(Records shown):
══════════════════════════════

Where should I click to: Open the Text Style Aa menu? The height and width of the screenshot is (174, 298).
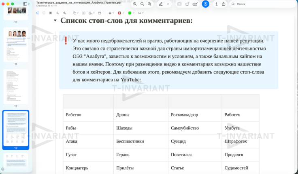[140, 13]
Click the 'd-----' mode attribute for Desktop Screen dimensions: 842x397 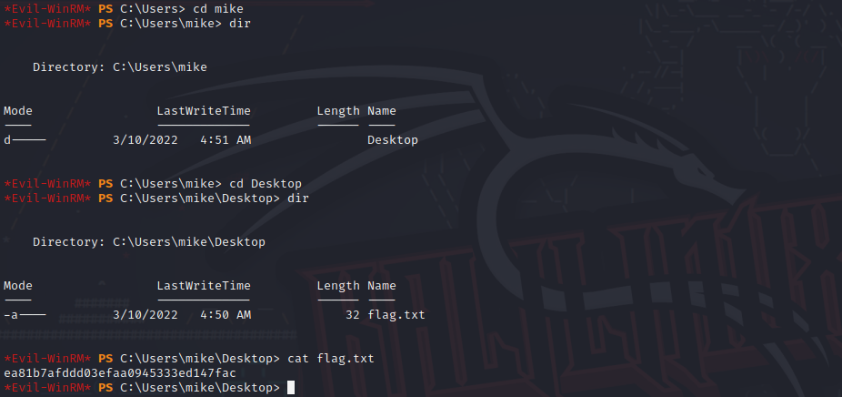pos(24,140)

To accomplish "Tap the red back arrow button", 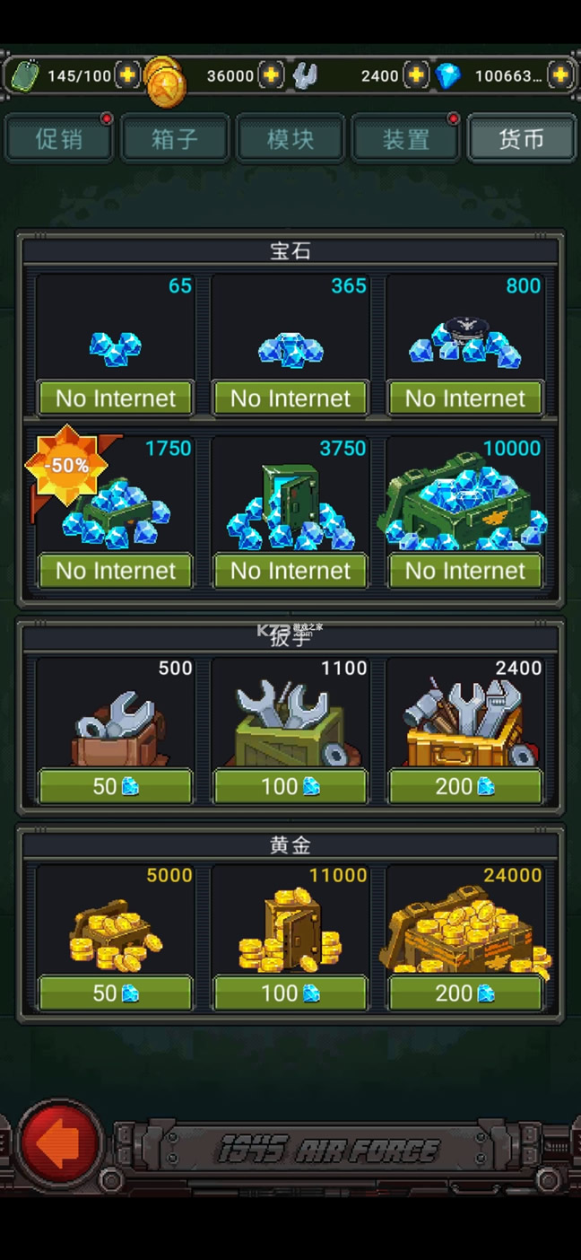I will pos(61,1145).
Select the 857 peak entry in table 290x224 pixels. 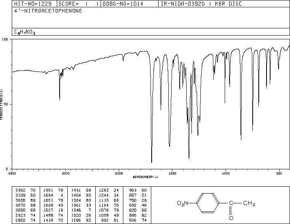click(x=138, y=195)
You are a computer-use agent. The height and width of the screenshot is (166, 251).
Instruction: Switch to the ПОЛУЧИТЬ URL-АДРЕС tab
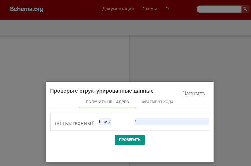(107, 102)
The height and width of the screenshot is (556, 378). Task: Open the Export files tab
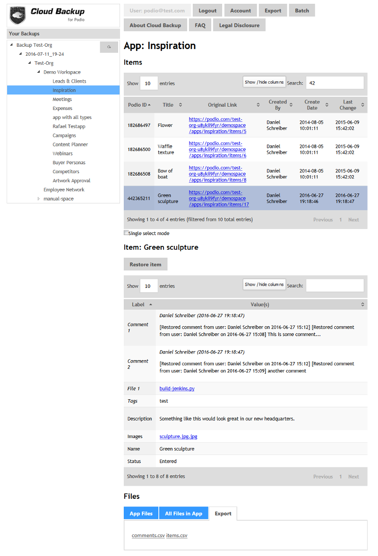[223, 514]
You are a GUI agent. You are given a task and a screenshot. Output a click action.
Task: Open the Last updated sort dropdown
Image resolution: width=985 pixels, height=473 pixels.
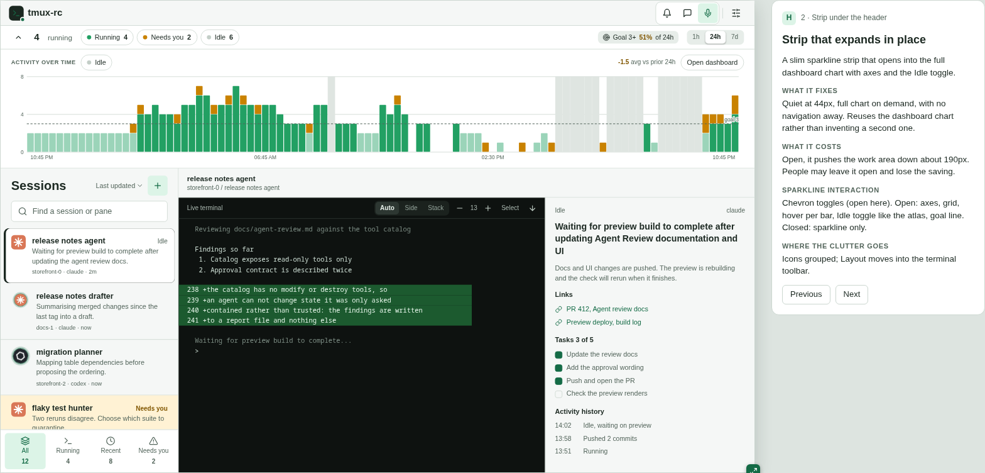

══════════════════════════════

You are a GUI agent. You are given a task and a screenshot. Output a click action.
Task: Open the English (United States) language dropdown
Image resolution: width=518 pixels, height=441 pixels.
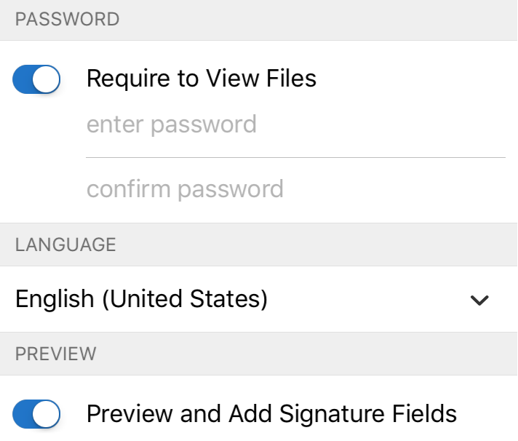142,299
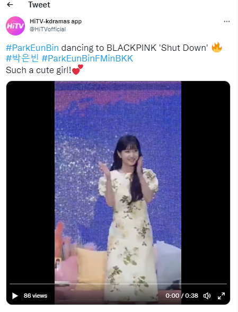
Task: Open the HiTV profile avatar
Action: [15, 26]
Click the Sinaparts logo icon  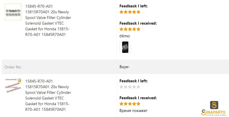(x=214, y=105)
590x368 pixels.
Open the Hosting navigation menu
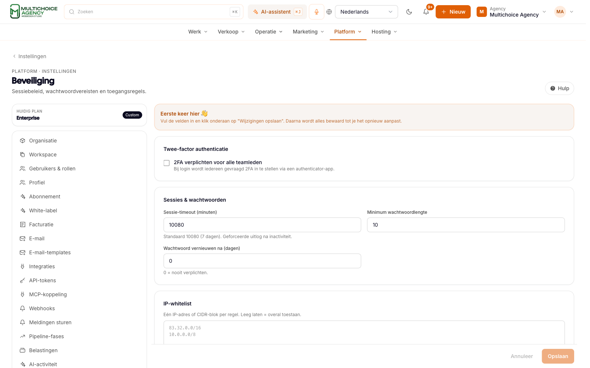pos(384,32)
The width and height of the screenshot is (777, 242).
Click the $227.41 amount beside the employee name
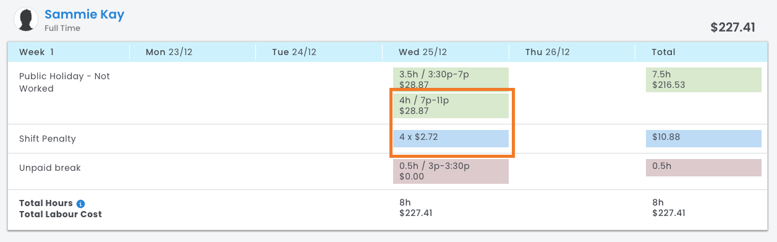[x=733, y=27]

══════════════════════════════

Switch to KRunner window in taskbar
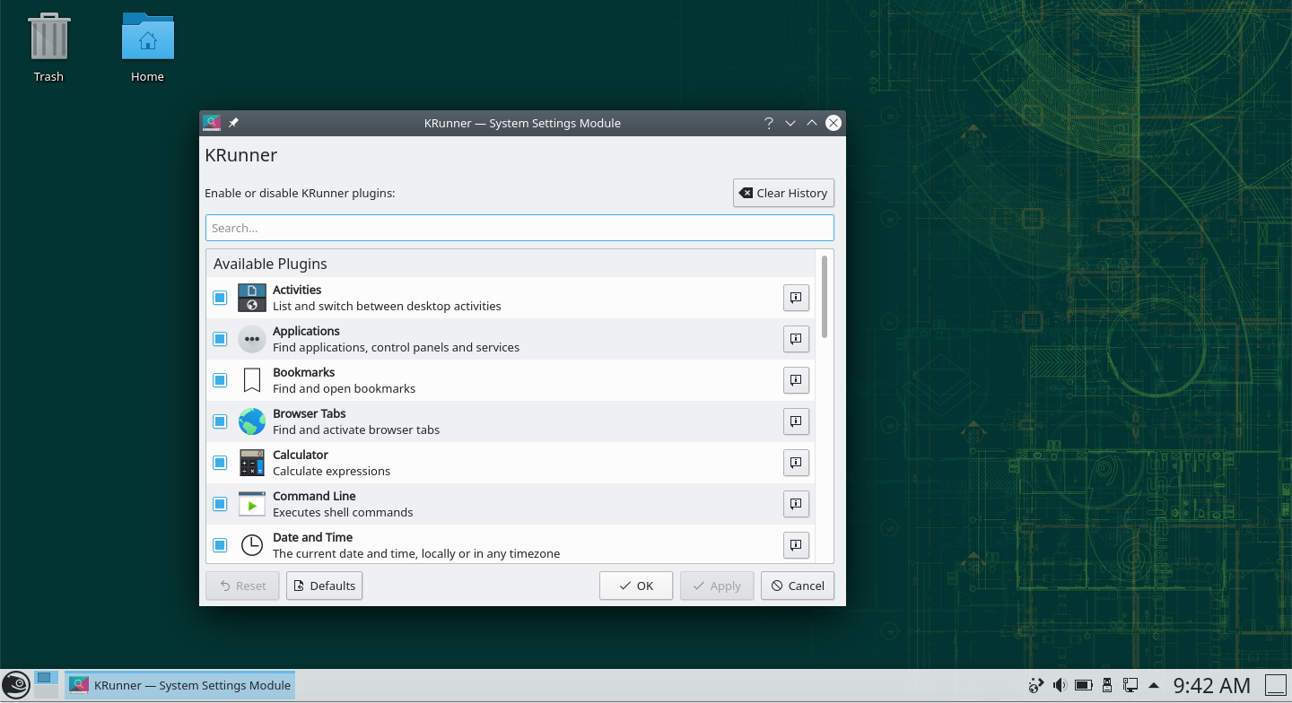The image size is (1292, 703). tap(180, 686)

══════════════════════════════

(Aim of the task):
Gather and copy every line of the data in which the string "dropdown" is found.

(Task answer):
Task: Open the Last updated sort dropdown
Task: Open the English (United States) language dropdown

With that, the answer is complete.